Page excerpt =>
ScholarsArchive at Oregon State University

Field Value
Title Buoy and satellite observation of wind induced surface heat exchange in the intraseasonal oscillation over West Pacific and Indian Ocean
Names Araligidad, Nilesh (creator)
Maloney, Eric (advisor)
Date Issued 2007-09-20T23:13:05Z (iso8601)
Internet Media Type application/pdf
Note Graduation date: 2008
Abstract The importance of wind-driven latent heat fluxes for supporting tropical intraseasonal precipitation variability is analyzed. Tropical
intraseasonal variability in the west pacific and Indian ocean is analyzed for northern and southern hemisphere summer during 1999-2005 using
satellite and buoy observations. A composite analysis of QuikSCAT ocean vector winds and TRMM precipitation for the intraseasonal oscillation
(ISO) indicate that enhanced precipitation is associated with anomalous surface westerly flow over the west Pacific and the Indian oceans.

Information supplied =>
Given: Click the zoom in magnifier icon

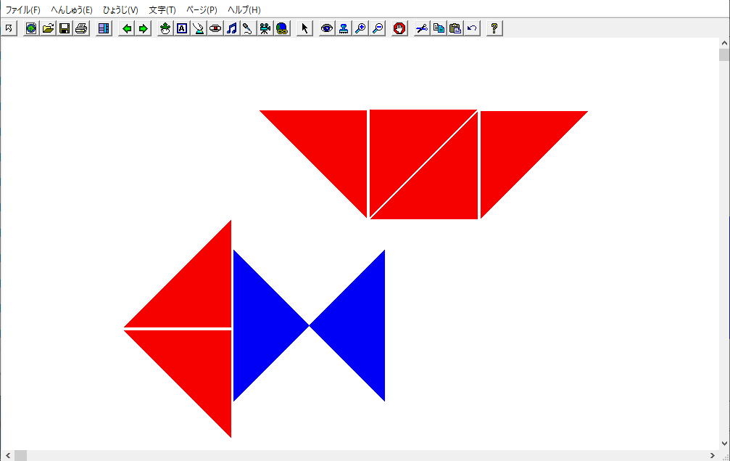Looking at the screenshot, I should pyautogui.click(x=360, y=28).
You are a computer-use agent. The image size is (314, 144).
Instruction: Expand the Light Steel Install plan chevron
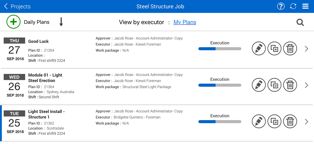click(x=307, y=121)
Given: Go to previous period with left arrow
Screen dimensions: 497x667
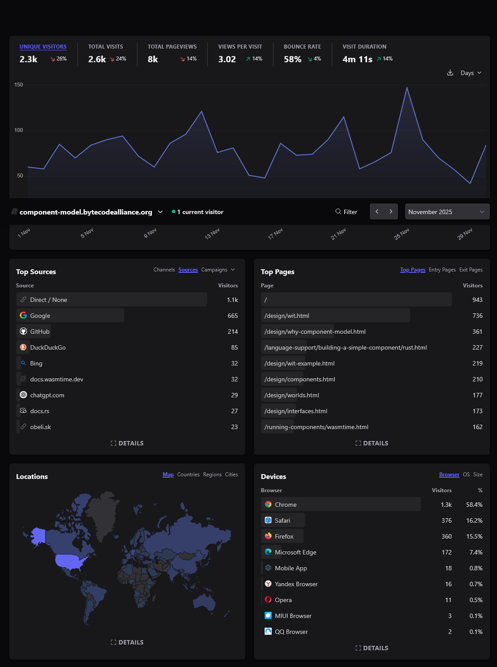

Exercise instructions =>
In the thesis abstract, what is the basis for linking enhanced precipitation to anomalous surface westerly flow? Answer in one to three sentences.

Full solution =>
The link comes from a composite analysis of QuikSCAT ocean vector winds and TRMM precipitation for the intraseasonal oscillation. This analysis covers the west Pacific and Indian Ocean during northern and southern hemisphere summer from 1999 to 2005.